Dans le cadre du suivi de la campagne agricole 2026-2027, le ministre de l’Agriculture, de la Souveraineté alimentaire et de l’Élevage, Dr Cheikhou Oumar Bâ, a effectué une tournée dans la région de Kédougou. Cette visite de terrain lui a permis de s’enquérir de l’état d’avancement des cultures, d’échanger directement avec les producteurs et d’identifier les principales difficultés rencontrées au cours de la campagne.
Une tournée au plus près des producteurs
À travers plusieurs zones de production, le ministre a pu constater l’évolution des différentes spéculations. Le maïs et l’arachide sont notamment en phase de floraison, tandis que le fonio, le riz, le sorgho et le coton poursuivent leur développement.
Les opérations de désherbage, d’épandage et de traitement phytosanitaire se poursuivent avec l’accompagnement des services techniques. La visite a également permis aux producteurs d’exposer directement leurs préoccupations et leurs besoins en matière d’équipements, d’intrants et de suivi agricole.
La chenille légionnaire sous surveillance
La campagne agricole reste néanmoins confrontée à certaines contraintes phytosanitaires.

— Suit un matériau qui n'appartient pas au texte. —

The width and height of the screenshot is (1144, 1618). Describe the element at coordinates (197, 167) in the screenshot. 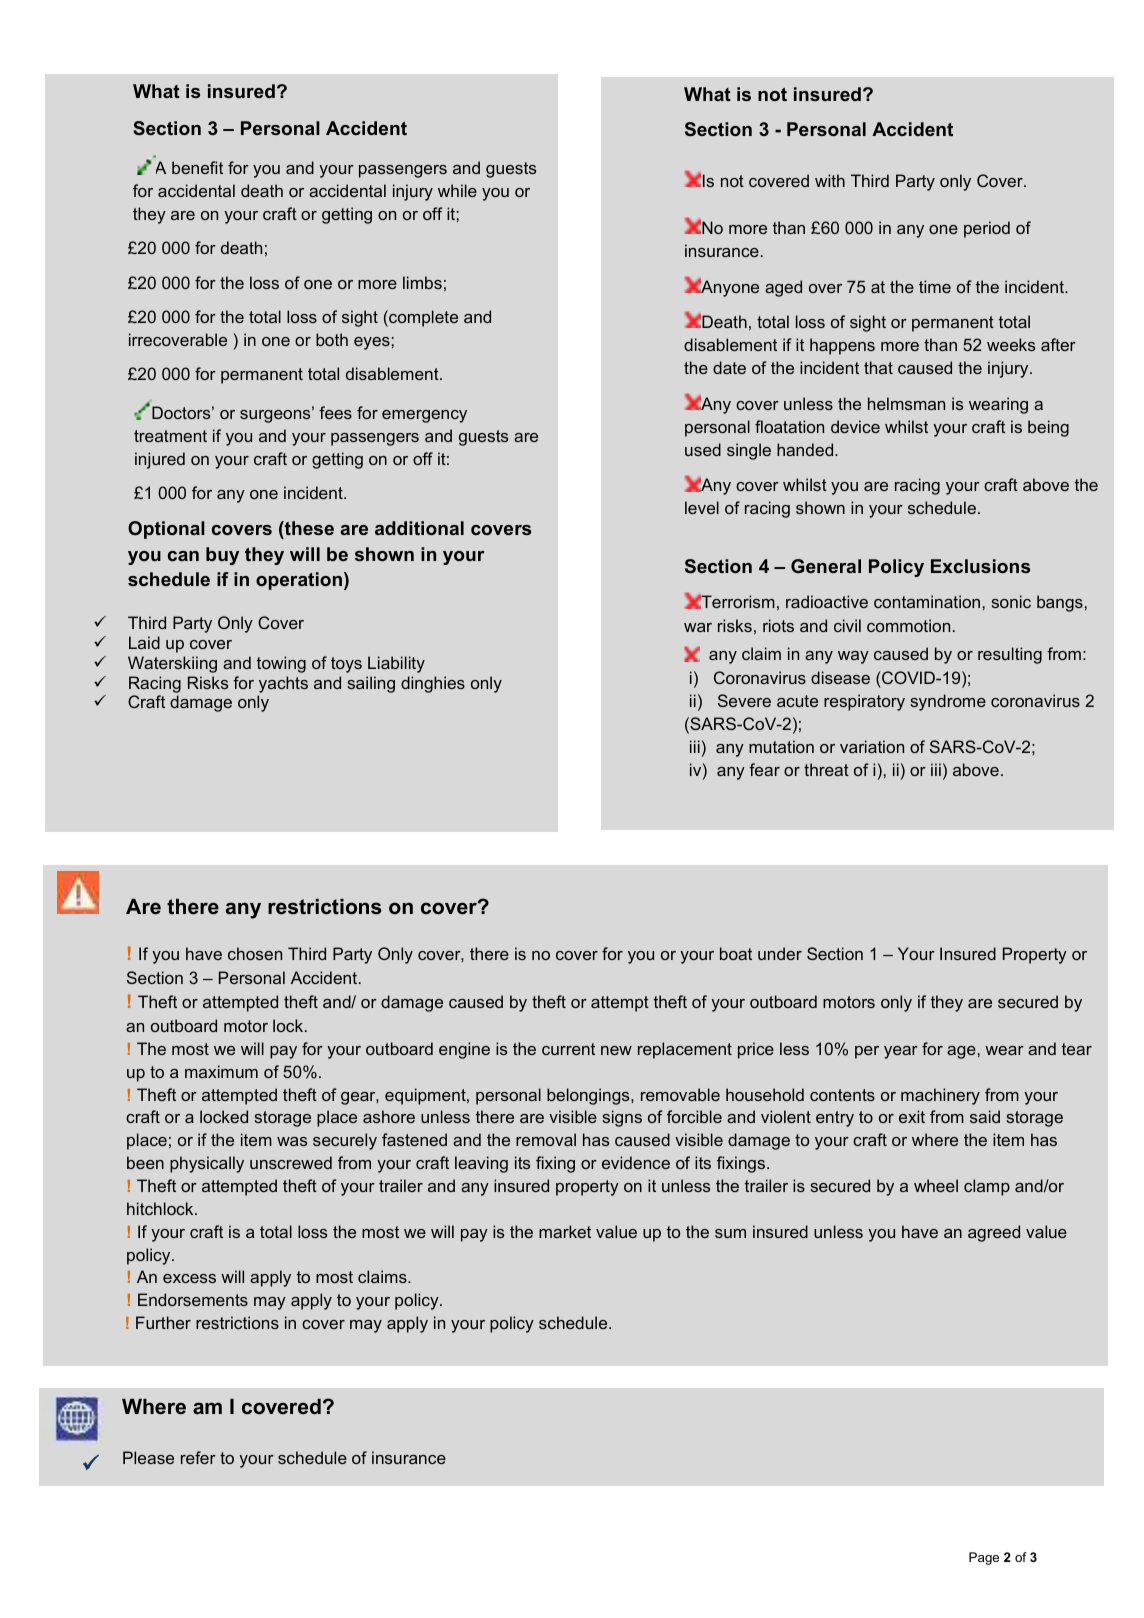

Des attaques de chenille légionnaire d’automne ont été signalées dans les départements de Kédougou et de Salémata.
Pour limiter les dégâts, la Direction de la Protection des Végétaux a mobilisé 120 litres de Sultan 480 EC pour la région de Kédougou ainsi que 50 sachets d’Emacot destinés à Salémata.
La pluviométrie demeure également un facteur de vigilance. Les autorités assurent que les données climatiques ont été prises en compte dans les recommandations adressées aux producteurs depuis le lancement de la campagne.
« Nous allons continuer à recenser les impacts et à prendre les mesures nécessaires pour soulager nos compatriotes qui ont investi dans cette campagne, afin qu’ils puissent en tirer le maximum de revenus », a déclaré Dr Cheikhou Oumar Bâ.
La jeunesse au cœur de la dynamique agricole
La tournée ministérielle a également mis en lumière l’engagement grandissant des jeunes dans l’agriculture. À Bembou, le jeune Idrissa Traoré, âgé de 24 ans, exploite cinq hectares consacrés à la production de coton.
À Diakhaba, un groupement de 68 jeunes actifs dans le secteur agricole exploite 317 hectares, avec des équipements permettant d’améliorer les conditions de production.
Ces expériences témoignent du potentiel de la jeunesse dans le développement des chaînes de valeur agricoles et dans la création de revenus au niveau local.
L’agrobusiness et la transformation locale encouragés
Le ministre s’est également intéressé aux initiatives privées développées dans la région. L’entreprise Yellitaare constitue à ce titre un exemple d’intégration de plusieurs activités, allant de l’élevage à la transformation laitière, en passant par la production d’eau conditionnée sous la marque O’Klaire.
Pour les autorités, le développement de telles initiatives doit contribuer à la création d’emplois, à la transformation locale des produits et à une meilleure valorisation des ressources des territoires.
500 motoculteurs et 500 mini-tracteurs annoncés
La mécanisation agricole figure également parmi les priorités affichées par le gouvernement. Dans le cadre du Plan Diomaye pour le Sénégal oriental, Dr Cheikhou Oumar Bâ a annoncé l’arrivée prochaine de 500 motoculteurs et de 500 mini-tracteurs destinés aux 14 régions du pays.
Le programme prévoit également la remise en état des tracteurs actuellement immobilisés ainsi que le renforcement des moyens roulants des services agricoles déconcentrés.
L’objectif est d’améliorer l’accès des producteurs aux équipements modernes et de renforcer l’efficacité de l’encadrement technique sur le terrain.
Produire plus, transformer davantage
À travers cette tournée, le ministère de l’Agriculture entend maintenir un suivi rapproché de la campagne agricole et privilégier le dialogue direct avec les producteurs.
La démarche s’inscrit dans les orientations de Sénégal 2050, avec pour ambition de renforcer la souveraineté alimentaire, moderniser l’agriculture, développer la mécanisation et accroître la transformation locale des productions.
À Kédougou, le message est ainsi clair : accompagner les producteurs, soutenir la jeunesse agricole et renforcer les moyens de production pour faire de l’agriculture un véritable moteur de développement économique et social.